By Peter H. Milliken

milliken@vindy.com

CLEVELAND

A federal judge has sentenced a former Canfield woman to five months in prison, five months of home confinement and a year of supervised release after she pleaded guilty to making an interstate threat to injure a former Mill Creek MetroParks executive director with a .38-caliber gun.

Calling the threat “serious and vulgar,” U.S. District Judge Patricia A. Gaughan imposed the sentence Monday on Amy Beitzel, 53, who now resides in Mount Airy, Md.

In pleading guilty to the federal felony in March, Beitzel admitted emailing the threat July 12, 2014, from the Montgomery County Public Library in Rockville, Md., to Dennis Miller’s official work email address in Canfield via a Sunnyvale, Calif., server.

The email followed the controversial June 26, 2014, roundup and euthanasia of 238 geese in Mill Creek Park, which Miller approved as a goose population and nuisance-control measure without a park board resolution.

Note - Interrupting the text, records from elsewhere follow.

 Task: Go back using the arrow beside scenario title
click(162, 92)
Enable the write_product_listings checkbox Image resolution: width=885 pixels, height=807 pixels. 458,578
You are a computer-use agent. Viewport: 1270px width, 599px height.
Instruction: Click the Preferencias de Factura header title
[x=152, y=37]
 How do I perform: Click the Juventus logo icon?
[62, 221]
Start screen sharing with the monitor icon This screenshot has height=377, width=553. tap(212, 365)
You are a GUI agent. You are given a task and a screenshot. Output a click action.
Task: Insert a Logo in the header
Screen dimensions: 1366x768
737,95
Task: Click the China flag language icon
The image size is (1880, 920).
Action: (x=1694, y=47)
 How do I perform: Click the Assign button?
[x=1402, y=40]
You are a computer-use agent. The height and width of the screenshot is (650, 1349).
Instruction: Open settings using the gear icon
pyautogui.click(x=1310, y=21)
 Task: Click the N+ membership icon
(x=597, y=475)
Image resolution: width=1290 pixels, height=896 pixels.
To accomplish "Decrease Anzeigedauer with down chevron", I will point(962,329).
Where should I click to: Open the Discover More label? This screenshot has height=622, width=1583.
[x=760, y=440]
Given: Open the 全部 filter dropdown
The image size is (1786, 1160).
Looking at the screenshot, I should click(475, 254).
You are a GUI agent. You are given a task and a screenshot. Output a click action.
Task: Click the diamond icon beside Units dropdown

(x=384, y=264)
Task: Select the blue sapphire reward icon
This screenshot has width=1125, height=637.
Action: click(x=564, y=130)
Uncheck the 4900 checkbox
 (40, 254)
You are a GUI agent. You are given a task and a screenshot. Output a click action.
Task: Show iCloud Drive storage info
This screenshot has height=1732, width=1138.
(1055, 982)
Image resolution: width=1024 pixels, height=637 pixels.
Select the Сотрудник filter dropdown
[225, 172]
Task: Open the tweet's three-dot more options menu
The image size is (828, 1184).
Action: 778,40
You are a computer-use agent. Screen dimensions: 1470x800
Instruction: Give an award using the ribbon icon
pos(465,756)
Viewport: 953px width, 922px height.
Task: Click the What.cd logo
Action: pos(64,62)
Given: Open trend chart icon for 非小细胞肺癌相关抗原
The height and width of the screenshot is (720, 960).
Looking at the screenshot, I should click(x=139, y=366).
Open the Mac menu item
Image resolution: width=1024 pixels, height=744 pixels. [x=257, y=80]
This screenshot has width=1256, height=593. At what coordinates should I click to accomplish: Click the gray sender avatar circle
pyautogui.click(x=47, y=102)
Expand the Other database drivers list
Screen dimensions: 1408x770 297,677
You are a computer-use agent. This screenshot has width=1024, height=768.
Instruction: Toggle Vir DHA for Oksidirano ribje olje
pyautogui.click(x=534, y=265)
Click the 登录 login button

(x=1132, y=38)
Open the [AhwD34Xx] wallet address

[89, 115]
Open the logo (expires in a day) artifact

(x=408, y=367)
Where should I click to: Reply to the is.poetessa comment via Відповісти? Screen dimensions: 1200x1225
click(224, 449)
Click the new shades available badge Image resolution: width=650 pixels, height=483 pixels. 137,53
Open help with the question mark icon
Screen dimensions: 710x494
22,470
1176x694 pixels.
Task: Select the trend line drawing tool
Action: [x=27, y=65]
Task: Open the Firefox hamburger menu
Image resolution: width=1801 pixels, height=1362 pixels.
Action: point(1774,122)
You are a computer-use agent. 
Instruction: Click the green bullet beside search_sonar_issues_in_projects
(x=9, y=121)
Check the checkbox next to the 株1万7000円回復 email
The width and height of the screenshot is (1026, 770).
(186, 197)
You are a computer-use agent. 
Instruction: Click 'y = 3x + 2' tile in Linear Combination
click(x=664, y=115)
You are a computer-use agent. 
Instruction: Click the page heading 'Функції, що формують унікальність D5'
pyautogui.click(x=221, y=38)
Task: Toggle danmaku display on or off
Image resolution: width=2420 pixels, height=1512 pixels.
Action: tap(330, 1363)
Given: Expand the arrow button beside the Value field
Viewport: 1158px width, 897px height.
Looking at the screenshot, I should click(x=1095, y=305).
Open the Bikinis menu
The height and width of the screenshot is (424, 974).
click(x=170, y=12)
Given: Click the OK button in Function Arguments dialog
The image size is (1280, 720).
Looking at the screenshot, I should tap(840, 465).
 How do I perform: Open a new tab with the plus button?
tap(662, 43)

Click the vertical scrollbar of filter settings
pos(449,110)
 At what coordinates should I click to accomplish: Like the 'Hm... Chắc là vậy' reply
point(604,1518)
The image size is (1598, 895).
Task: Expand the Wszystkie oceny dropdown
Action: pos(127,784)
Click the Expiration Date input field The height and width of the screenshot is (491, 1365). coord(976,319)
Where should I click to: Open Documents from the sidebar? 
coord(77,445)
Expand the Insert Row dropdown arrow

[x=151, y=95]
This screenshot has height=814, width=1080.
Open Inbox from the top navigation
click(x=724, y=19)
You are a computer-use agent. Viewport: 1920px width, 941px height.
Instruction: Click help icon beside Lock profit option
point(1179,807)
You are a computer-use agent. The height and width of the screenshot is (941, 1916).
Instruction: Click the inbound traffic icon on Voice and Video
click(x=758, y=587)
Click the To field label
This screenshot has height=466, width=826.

Beitzel’s sentencing occurred exactly three years after the euthanasia of the geese.

Miller resigned from his $87,500-a-year job as park system director, effective at the end of 2014.

Beitzel’s email to Miller said in part: “I will wreak vengeance on you. Watch your back. The 238 will be remembered. ... A well-placed .38 will do it.”

An enhancement in federal-sentencing advisory guidelines for threatening a public official put the recommended range for Beitzel at 18 to 24 months in prison.

However, in a sentencing memorandum, her lawyer, Daniel W. Taylor of Cleveland, noted her lack of prior criminal convictions, acceptance of responsibility through her guilty plea and expression of remorse.

Taylor asked the judge to consider “a combination of probation, home confinement, counseling and community service.”

The FBI investigated the case, and Justin Seabury Gould and Ranya Elzein, assistant U.S. attorneys, prosecuted it.